La commission du Châble n’avait pas fait rétablir les signaux d’alarme ; seule, la commune de Martigny l’avait fait, mais les factionnaires du Mont-Chemin n’ont pu faire fonctionner le leur que lorsqu’ils ont vu la masse d’eau et de boue descendre dans la vallée, soit 15 minutes seulement avant son arrivée à Martigny. Si les signaux avaient été rétablis, on aurait été avisé 1 h. 15 plus tôt ; bien des vies humaines auraient été épargnées.

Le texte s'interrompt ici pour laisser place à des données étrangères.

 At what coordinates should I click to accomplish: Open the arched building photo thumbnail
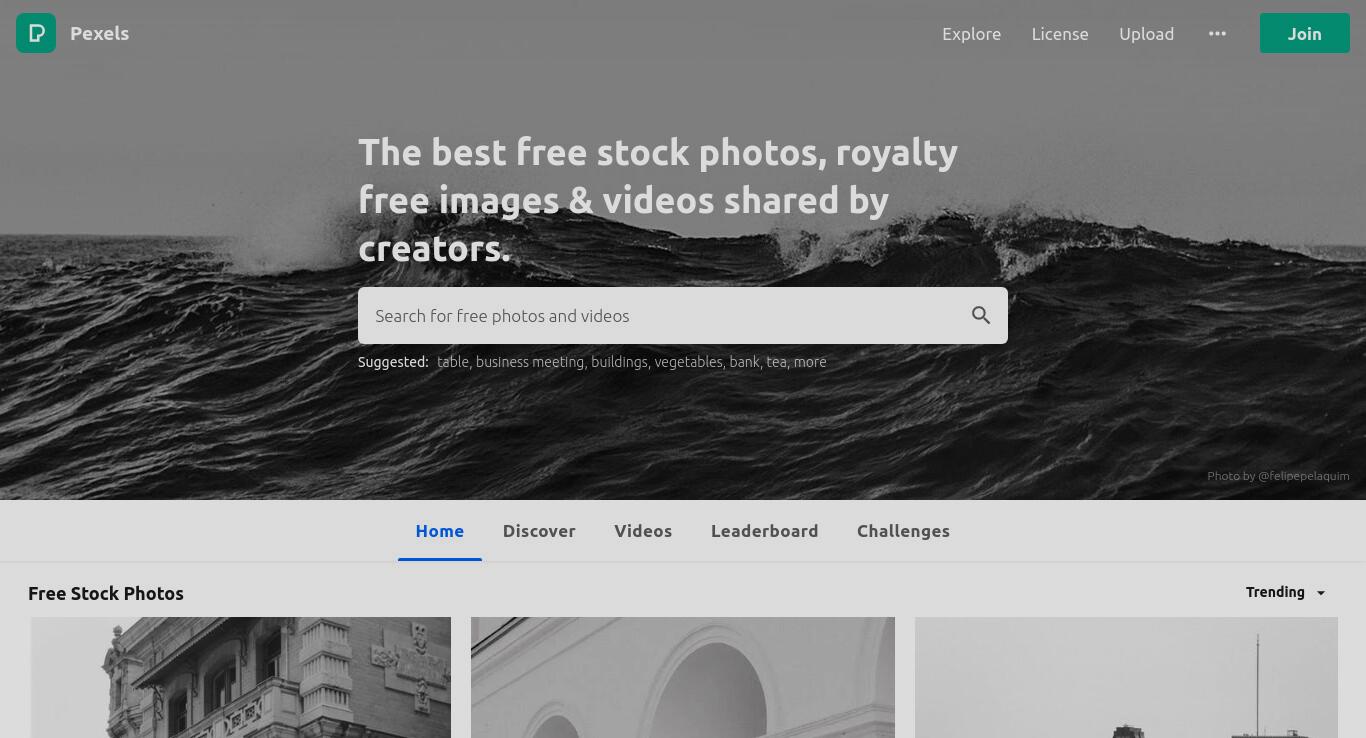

Avant de finir sur cette débâcle, vous aurez remarquez des noms orthographiés différemment qu’aujourd’hui, par exemple :

Giétroz, aujourd’hui Giétro, la Dranse pour Drance. Et bien sûr, Escher de la Linth ainsi dénommé depuis la correction remarquable de la Linth qui le rendit célèbre en Suisse et à l’étranger.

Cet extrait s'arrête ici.